■ **Problem to work on**
Count the lines in the material below that contain the word "agent". Give only the number.

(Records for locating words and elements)

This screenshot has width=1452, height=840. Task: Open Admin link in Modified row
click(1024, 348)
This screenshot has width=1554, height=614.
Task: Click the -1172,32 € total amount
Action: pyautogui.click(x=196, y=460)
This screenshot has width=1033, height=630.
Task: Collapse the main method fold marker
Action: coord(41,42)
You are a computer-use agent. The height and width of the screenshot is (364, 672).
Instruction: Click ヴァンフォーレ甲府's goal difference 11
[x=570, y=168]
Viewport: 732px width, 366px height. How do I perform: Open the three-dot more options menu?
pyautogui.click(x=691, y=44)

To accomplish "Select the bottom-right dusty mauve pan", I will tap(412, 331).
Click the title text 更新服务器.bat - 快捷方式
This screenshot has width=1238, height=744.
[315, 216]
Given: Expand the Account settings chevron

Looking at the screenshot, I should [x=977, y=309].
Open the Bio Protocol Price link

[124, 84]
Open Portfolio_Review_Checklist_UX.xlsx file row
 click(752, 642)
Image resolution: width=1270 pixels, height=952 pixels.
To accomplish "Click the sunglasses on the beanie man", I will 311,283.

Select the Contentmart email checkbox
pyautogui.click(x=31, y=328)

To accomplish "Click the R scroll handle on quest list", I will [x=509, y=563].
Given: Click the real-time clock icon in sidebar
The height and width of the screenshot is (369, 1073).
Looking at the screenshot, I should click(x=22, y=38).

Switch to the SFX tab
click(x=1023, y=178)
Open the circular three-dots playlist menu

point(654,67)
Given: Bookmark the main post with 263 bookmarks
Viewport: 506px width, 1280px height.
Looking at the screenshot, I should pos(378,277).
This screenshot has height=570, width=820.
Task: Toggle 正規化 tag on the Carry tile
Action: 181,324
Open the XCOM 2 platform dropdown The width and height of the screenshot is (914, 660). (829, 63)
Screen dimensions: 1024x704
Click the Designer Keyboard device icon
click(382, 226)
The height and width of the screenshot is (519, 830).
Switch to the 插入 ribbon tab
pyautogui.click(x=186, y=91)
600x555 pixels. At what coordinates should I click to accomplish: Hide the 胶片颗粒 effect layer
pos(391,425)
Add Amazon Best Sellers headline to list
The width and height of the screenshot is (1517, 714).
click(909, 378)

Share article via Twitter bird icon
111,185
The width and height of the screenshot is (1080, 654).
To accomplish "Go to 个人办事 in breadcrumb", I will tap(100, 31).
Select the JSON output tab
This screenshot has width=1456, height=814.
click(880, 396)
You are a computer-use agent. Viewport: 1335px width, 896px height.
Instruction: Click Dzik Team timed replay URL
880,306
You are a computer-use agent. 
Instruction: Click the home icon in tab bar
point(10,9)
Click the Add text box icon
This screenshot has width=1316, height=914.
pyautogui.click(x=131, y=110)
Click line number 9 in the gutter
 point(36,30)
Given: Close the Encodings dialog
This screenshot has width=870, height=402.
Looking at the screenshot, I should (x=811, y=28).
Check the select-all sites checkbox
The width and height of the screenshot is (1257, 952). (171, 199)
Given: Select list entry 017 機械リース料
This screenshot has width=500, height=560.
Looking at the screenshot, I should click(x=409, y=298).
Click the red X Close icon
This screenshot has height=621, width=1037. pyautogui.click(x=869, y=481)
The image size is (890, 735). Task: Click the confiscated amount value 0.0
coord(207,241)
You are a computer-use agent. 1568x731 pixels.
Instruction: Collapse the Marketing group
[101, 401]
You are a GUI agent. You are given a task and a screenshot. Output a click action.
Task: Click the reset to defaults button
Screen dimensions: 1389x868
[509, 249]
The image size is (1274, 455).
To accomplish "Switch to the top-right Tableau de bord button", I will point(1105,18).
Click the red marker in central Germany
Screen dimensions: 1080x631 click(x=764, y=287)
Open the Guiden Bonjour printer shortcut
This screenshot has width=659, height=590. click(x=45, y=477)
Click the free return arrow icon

■ **Task solution**
5